Фадеев стыдился самого себя. Прекрасно понимал, что все знают его пристрастие и злословят по этому поводу.

Да и муза ушла уже давно. А каково писателю без вдохновения? «Черная металлургия» – его откровенная неудача. И литературная, и даже фактологическая. И этого он стыдился. Он, лидер (пусть и формальный) советских писателей, сам разучился писать. Как жить дальше?

И это, да еще печень, плюс жуткая бессонница и нестерпимые головные боли – всё навалилось сразу.

У него хватило мужества принять решение.


* * * * *


Когда о самоубийстве Фадеева доложили Хрущеву, тот изрек:

– Он в партию стрелял, а не в себя…

Похоже, что Ю. Либединский прав оказался: «Бедный Саша, всю жизнь простоял на часах, а выяснилось, что стоял на часах перед сортиром!»

Андрей Платонов

«Без меня народ неполный»

Андрей Платонов


Андрей Платонов – единственный советский писатель, до конца оставшийся верным традициям русской литературы: рассказывать читателю о жизни обыкновенного, маленького человека, но так рассказывать, чтобы его героев не жалели, как убогих, а радовались вместе с ними, что все же живут они, несмотря ни на что, и даже душа их остается живой и теплой. Платонов и сам жил и творил для того только, чтобы человечество «повеселело», но что-то ничего из этого не получалось.

Как писал в своих воспоминаниях Эм. Миндлин, «Андрея Платонова в тюрьму не бросали, за колючей проволокой не держали его. Но мало кто из писателей в лагере или тюрьме изведал страдания, равные страданиям Андрея Платонова на свободе».

По происхождению пролетарий, по складу души – революционер, по убеждениям – социалист, он всю жизнь оставался человеком дружелюбным и искренне не понимал, «почему он не нужен своей земле» (В. Шкловский). Не понимал он той простой вещи, что и революционеры, и социалисты – это всегда люди стада,

люди коллективных убеждений, люди общей мысли и идеи. Они были просто обязаны истребить своё я и подчинить его воле стадного разума, т.е. безмыслию.

**Извлечённые строки:**

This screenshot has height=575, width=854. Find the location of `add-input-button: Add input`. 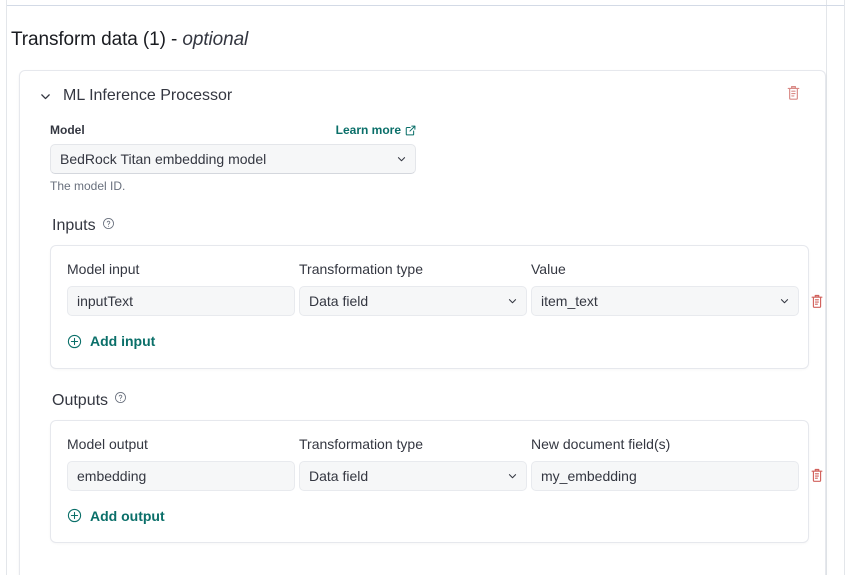

add-input-button: Add input is located at coordinates (111, 341).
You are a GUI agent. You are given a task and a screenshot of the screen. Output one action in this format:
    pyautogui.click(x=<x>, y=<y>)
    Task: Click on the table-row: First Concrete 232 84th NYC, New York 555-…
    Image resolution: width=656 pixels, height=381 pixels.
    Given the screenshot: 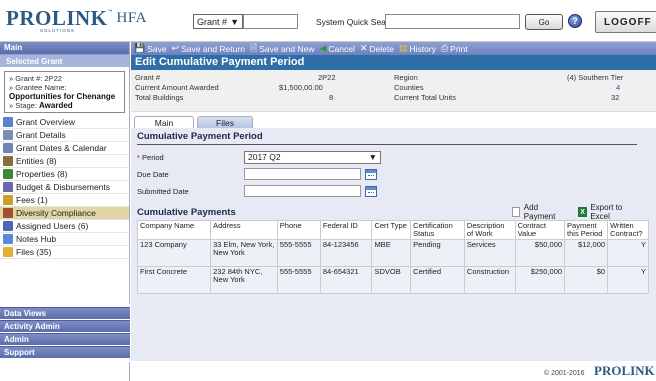 What is the action you would take?
    pyautogui.click(x=392, y=280)
    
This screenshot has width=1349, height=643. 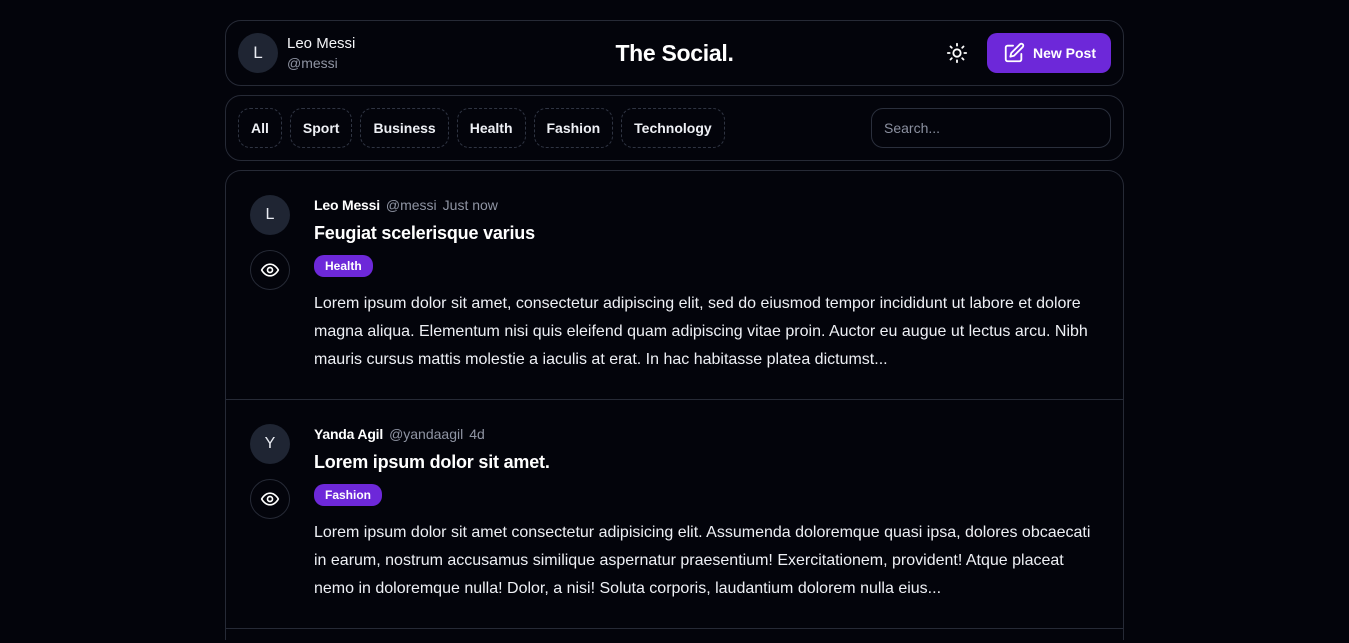 What do you see at coordinates (411, 205) in the screenshot?
I see `post-handle: @messi` at bounding box center [411, 205].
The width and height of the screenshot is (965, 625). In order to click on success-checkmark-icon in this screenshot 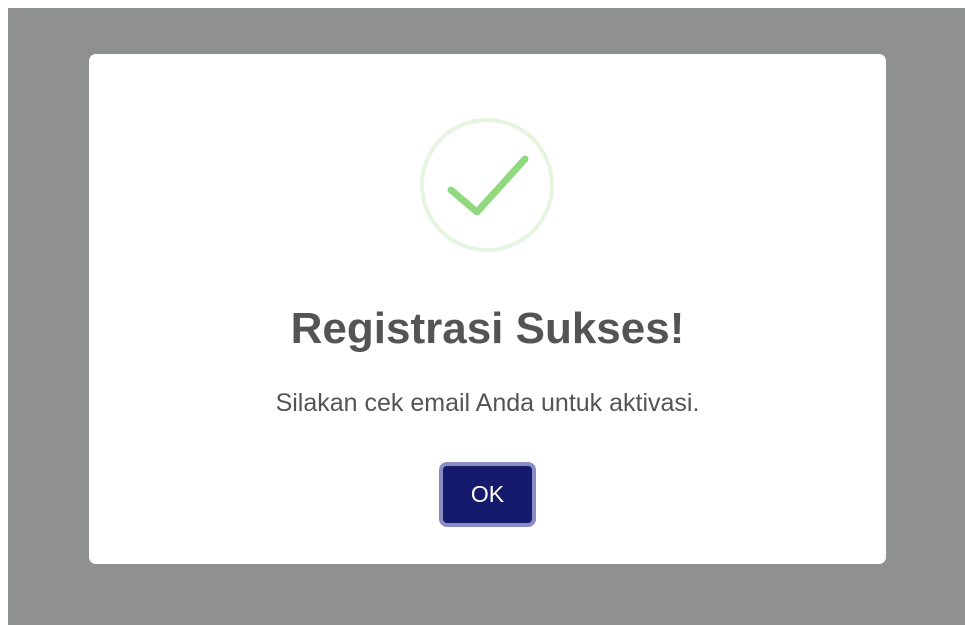, I will do `click(487, 185)`.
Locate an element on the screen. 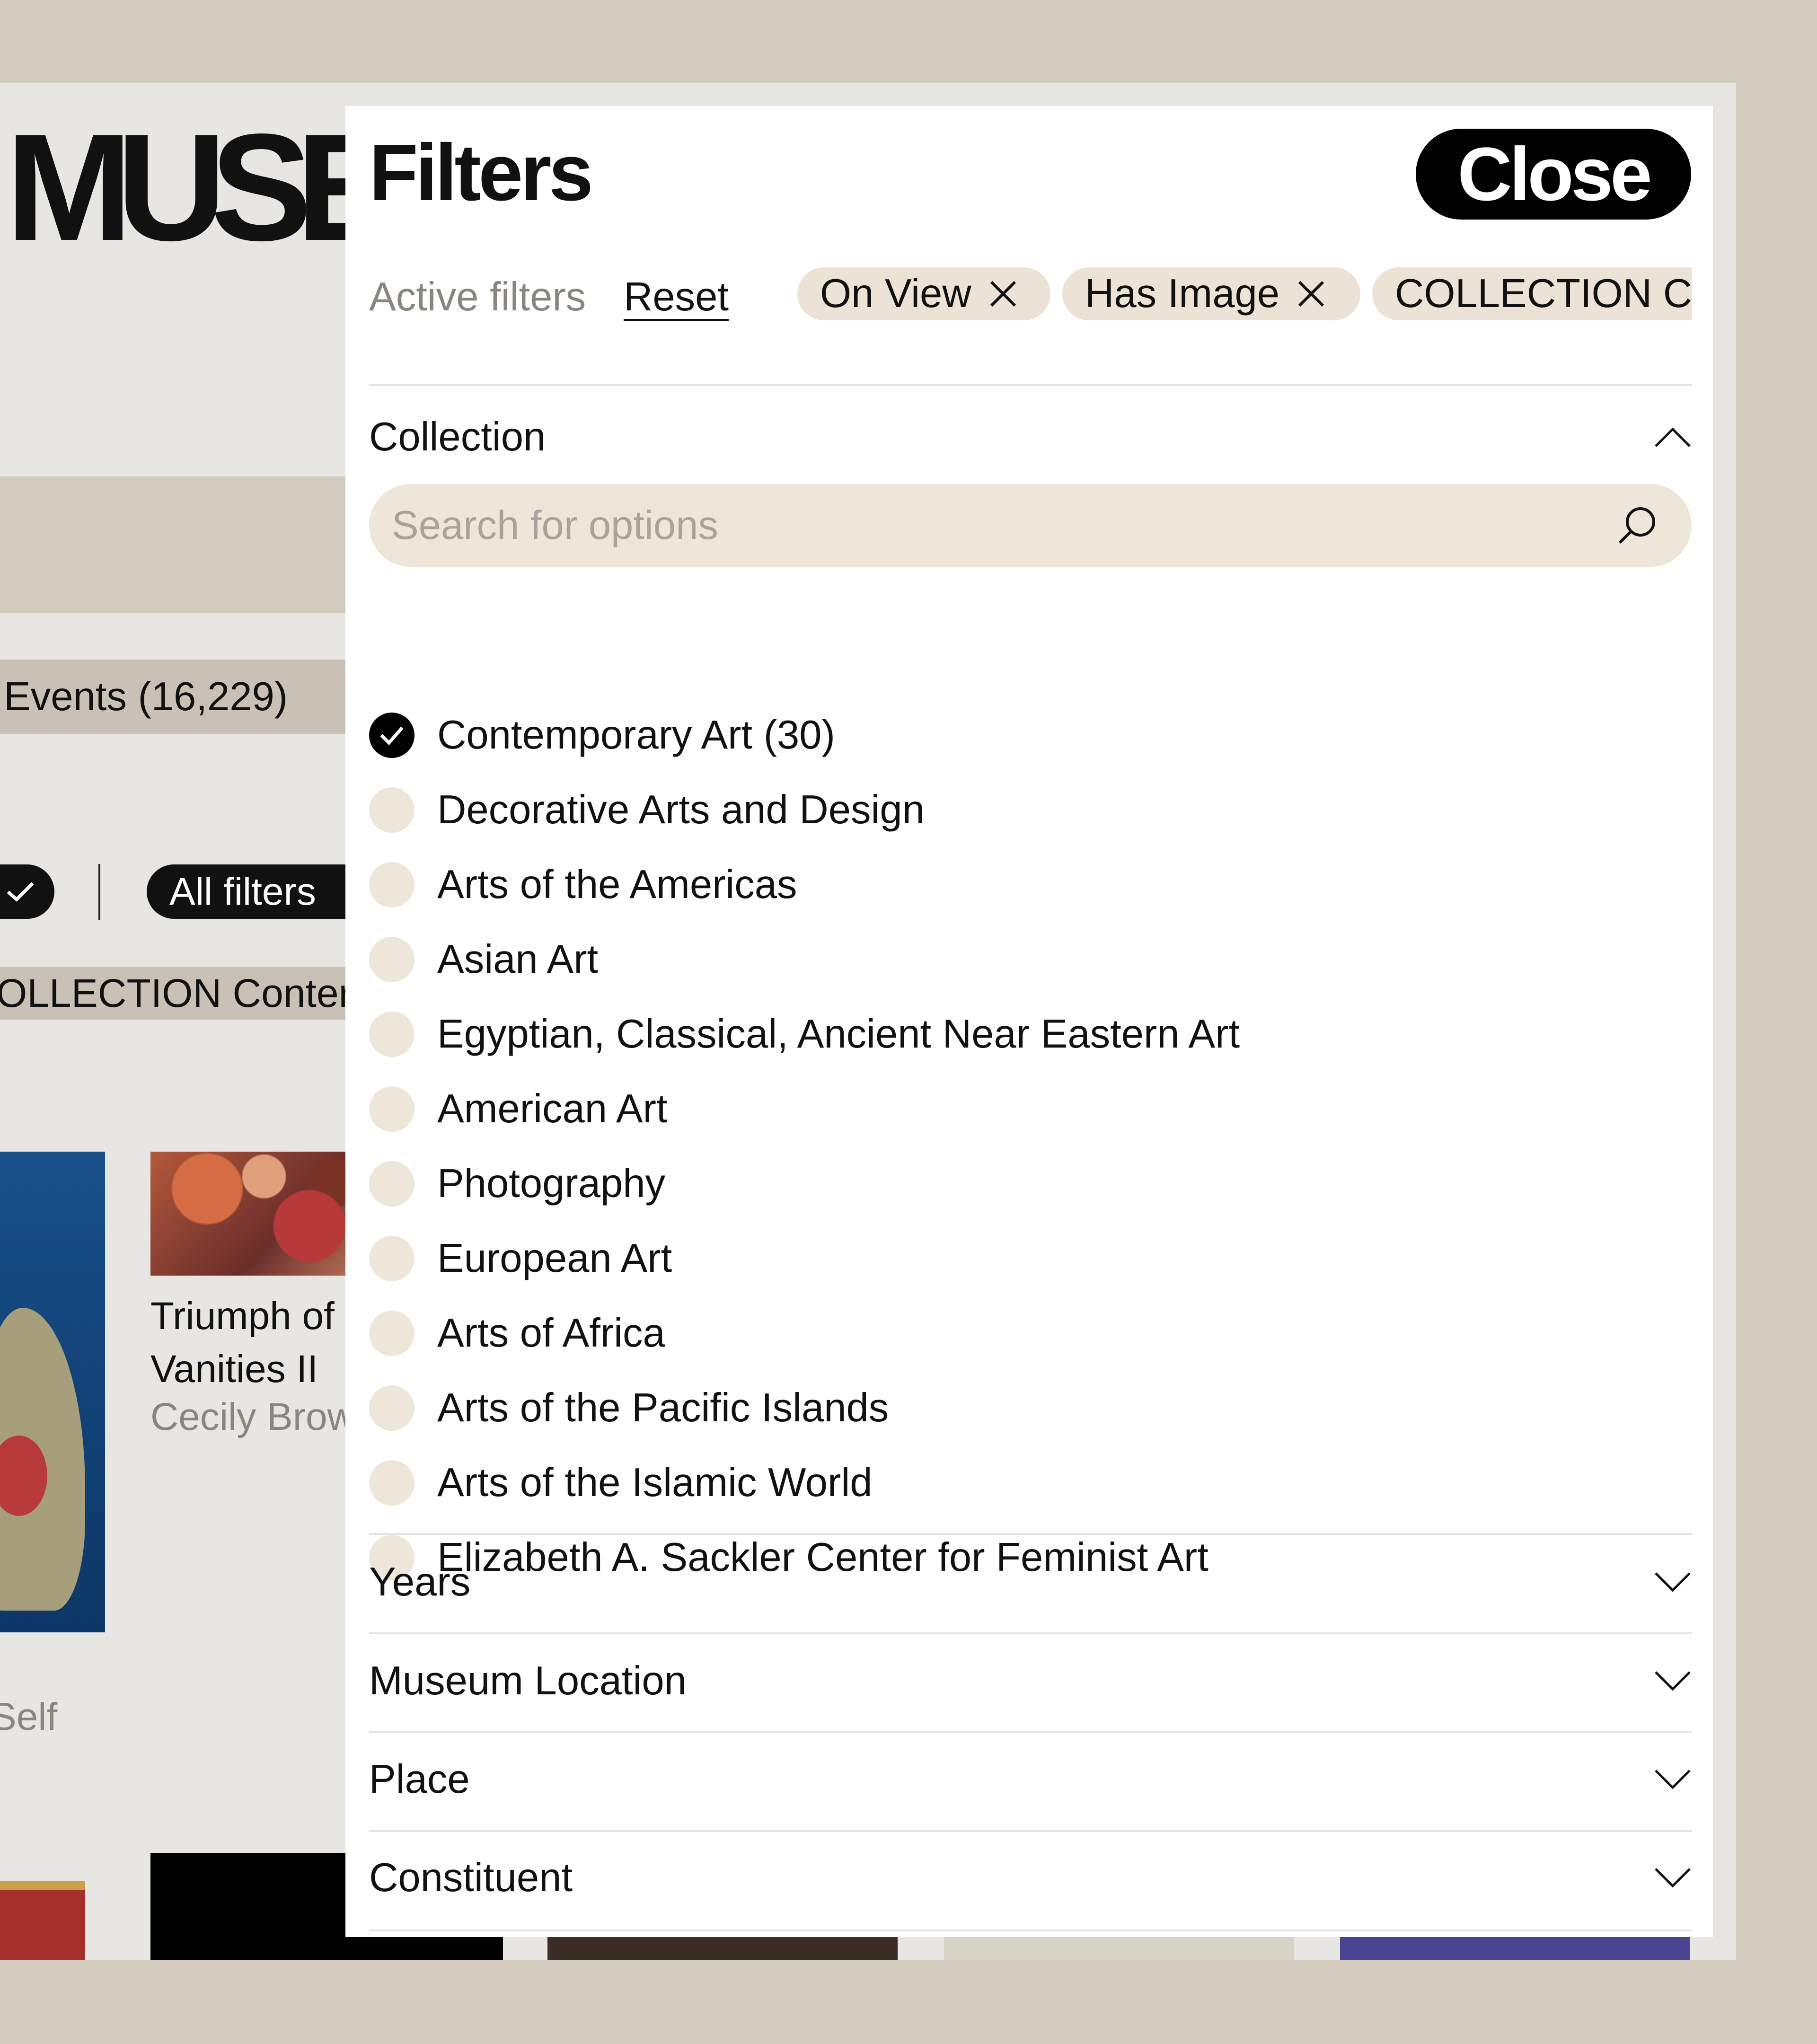 This screenshot has height=2044, width=1817. option-asian-art: Asian Art is located at coordinates (1030, 959).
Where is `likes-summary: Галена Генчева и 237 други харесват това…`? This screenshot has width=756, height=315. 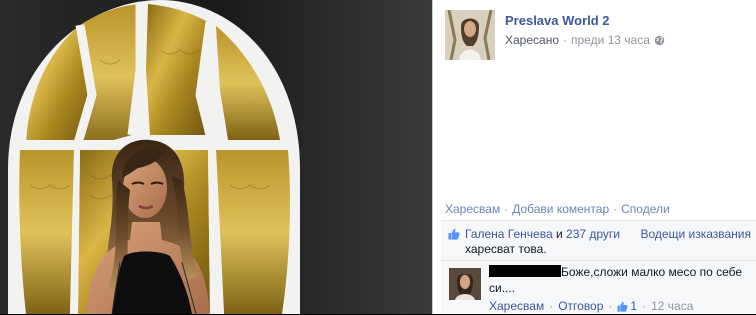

**Требования к заданиям:**
a. Перепишите дословно строки, начиная с самой первой и заканчивая той, где есть «add-input-button: Add input is», включая обе. Картинки в ответ не переносите.
b. Допишите отрывок о Фадееве и Платонове, начав сразу после его последнего предложения.

**Ответы по заданиям:**
a.
This screenshot has height=575, width=854. Find the location of `add-input-button: Add input`. 

add-input-button: Add input is located at coordinates (111, 341).

b.
Для Платонова это было невозможно. От его единоверцев в «народное счастье» писателя отделило – и навсегда – то, что он остался верен своей революции и своему социализму. Он не заложил свою совесть в ломбард и не пристроил свой талант на охрану «генеральной линии». Он был и остался «сокровенным человеком». И в этом главная трагедия его жизни, его судьбы.

Как пишет один из крупных исследователей творчества Платонова профессор В.А. Чалмаев, писатель всю жизнь «строил какой-то свой фантастический мир, свой социализм, желанный мир, в котором не исчезала бы душа, песня».

Он ждал революцию жадно, но, дождавшись, почти сразу отшатнулся от нее, ибо увидел, что ее напор подмял под себя человека, что человеку стало неуютно жить. Он не желал понимать того, чего от него требовали, что революция – для людей, а не для человека, что и социализм необходимо строить для всех сразу, а потому каждая отдельная человеческая особь пусть при этом замолкнет. Не захочет – к стенке.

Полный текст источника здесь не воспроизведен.